Raft algorithm is the preferred consensus algorithm for distributed system development. For example, Etcd and Consul are popular now.

If you master this algorithm, you can easily deal with the fault tolerance and consistency requirements of most scenarios. For example, distributed configuration system, distributed NoSQL storage and so on, easily break through the single machine limit of the system.

The Raft algorithm realizes the consensus of a series of values and the consistency of the log of each node through all the ways that take the leader as the standard.

II. Raft role

2.1 roles

Follower (Follower): ordinary people silently receive and receive messages from leaders. When the leader's heartbeat information times out, they come forward and recommend themselves as candidates.

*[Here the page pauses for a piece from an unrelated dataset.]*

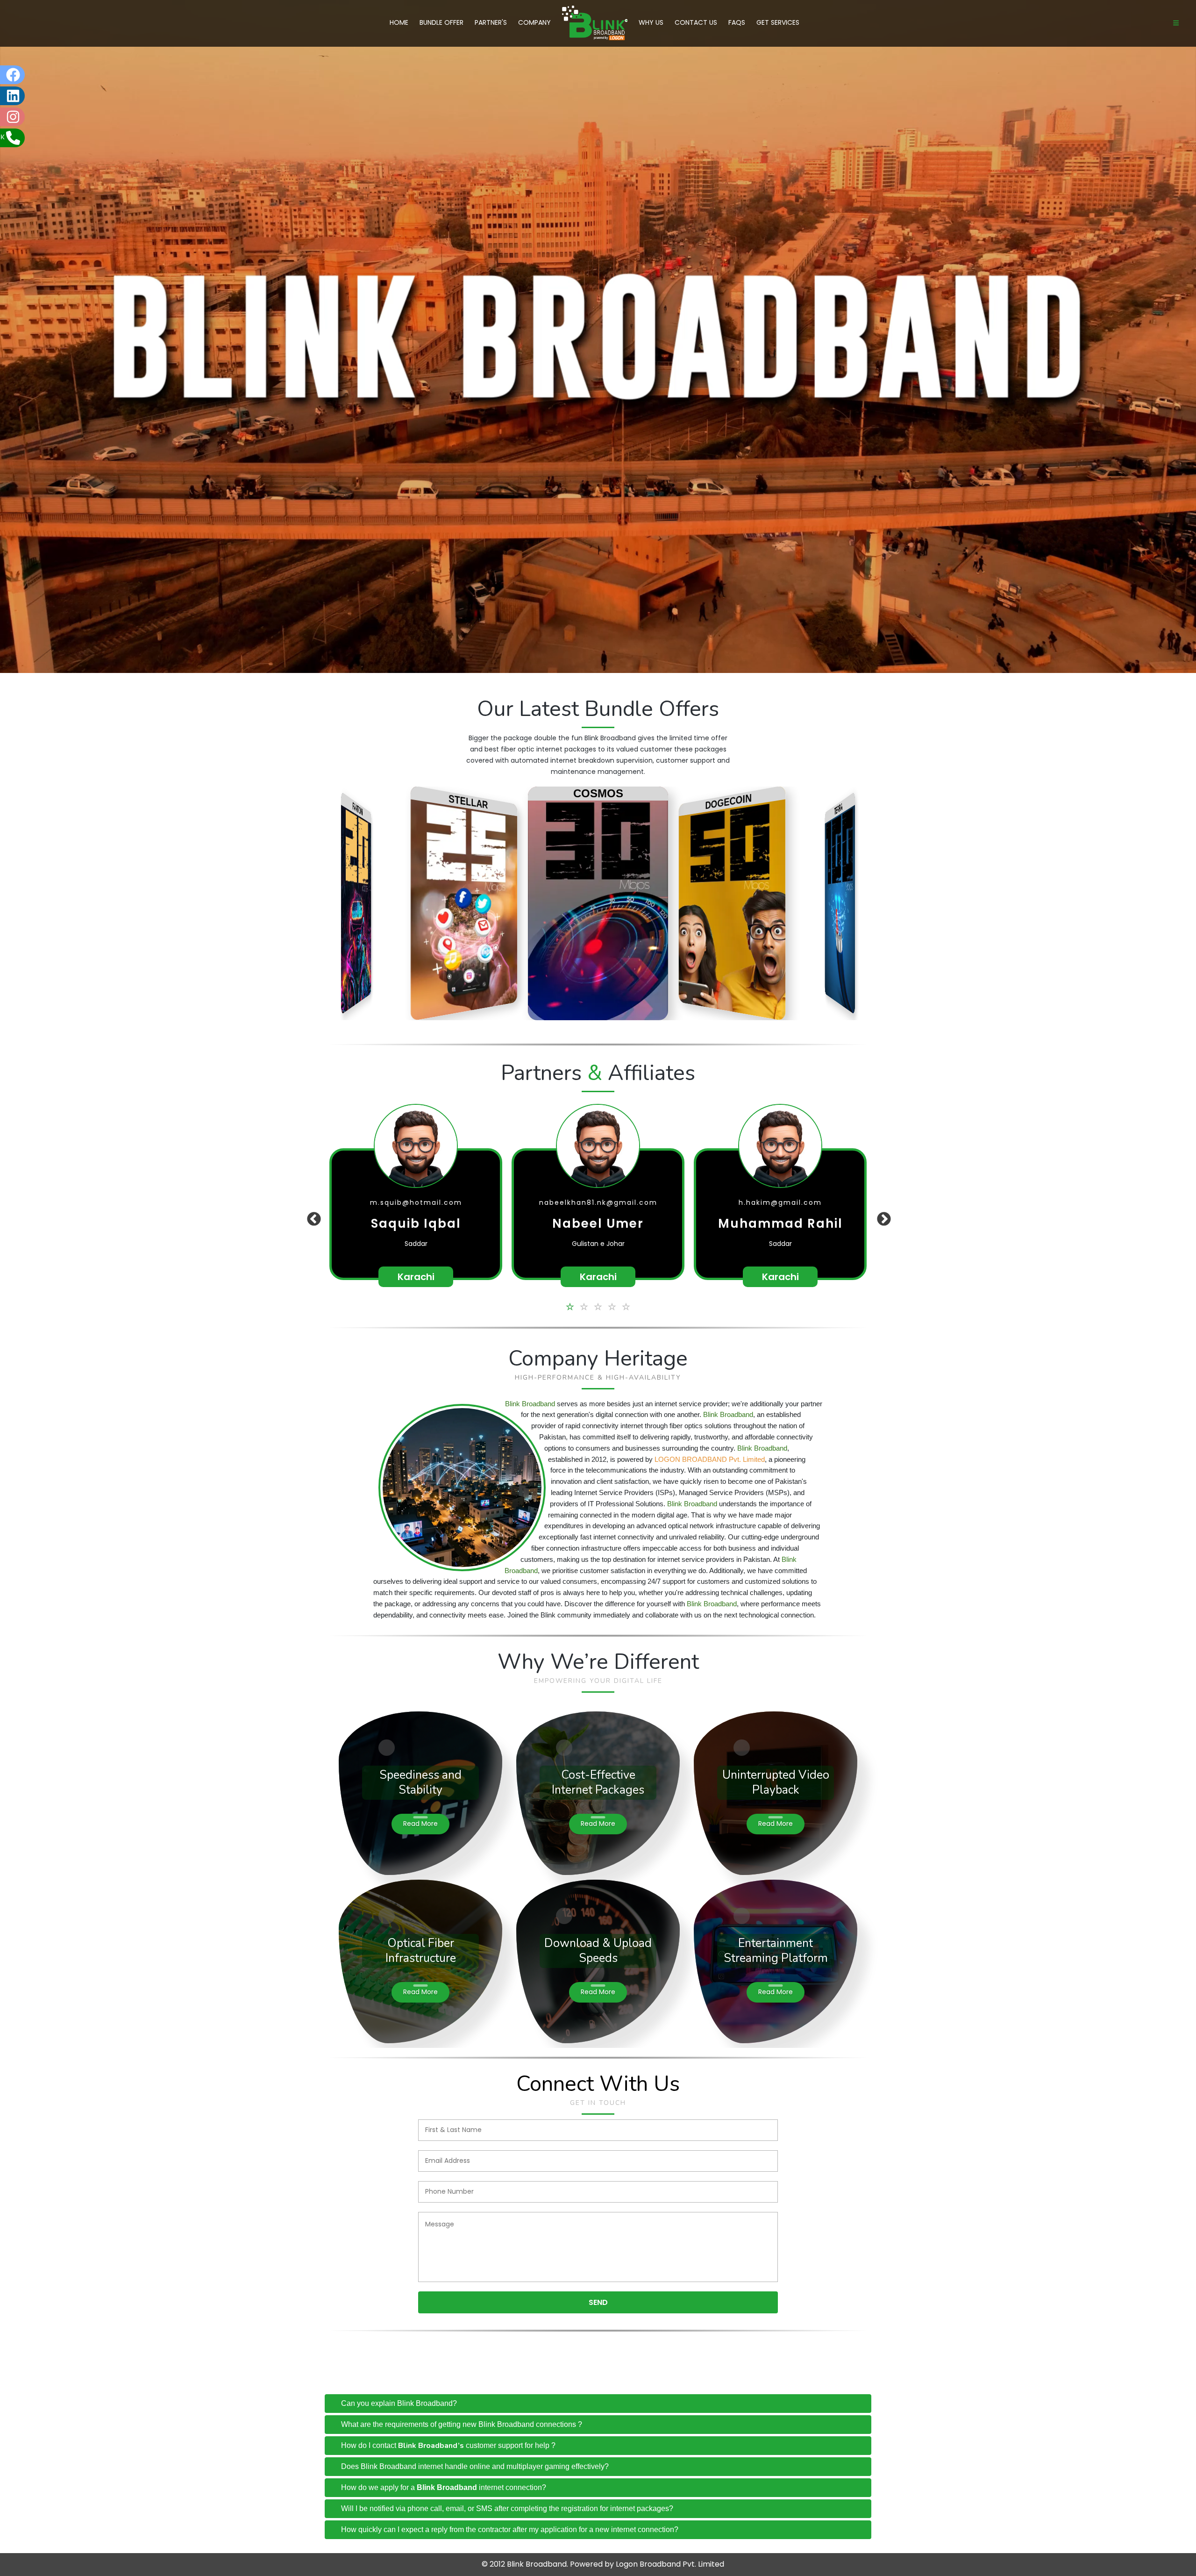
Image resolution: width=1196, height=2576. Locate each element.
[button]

Candidate (Candidate): the candidate will request a voting RPC message from other nodes, notify the other nodes to vote, and be promoted to leader if they win a majority of the votes.

Leader (Leader): overbearing president, everything is subject to me. Process write requests, manage log replication and constantly send heartbeat messages, telling other nodes that "I'm the leader, I'm alive, you don't" to launch a new election, and there's no need to find a new leader to replace me.

As shown in the following figure, three diagrams are used to represent followers, candidates, and leaders.

Role

III. Single-node system

3.1 Database Server

Now imagine a single-node system that acts as a database server and stores a value of X.

Database server

3.2 client

The green solid circle on the left is the client, and the blue solid circle on the right is node a (Node a). Term represents the term of office, which will be discussed later.

Client

3.3 the client sends data to the server

The client sends an update operation to the single-node server, setting the value stored in the database to 8. In a stand-alone environment (a single server node), the client gets a value of 8 from the server. Consistency is very easy to guarantee.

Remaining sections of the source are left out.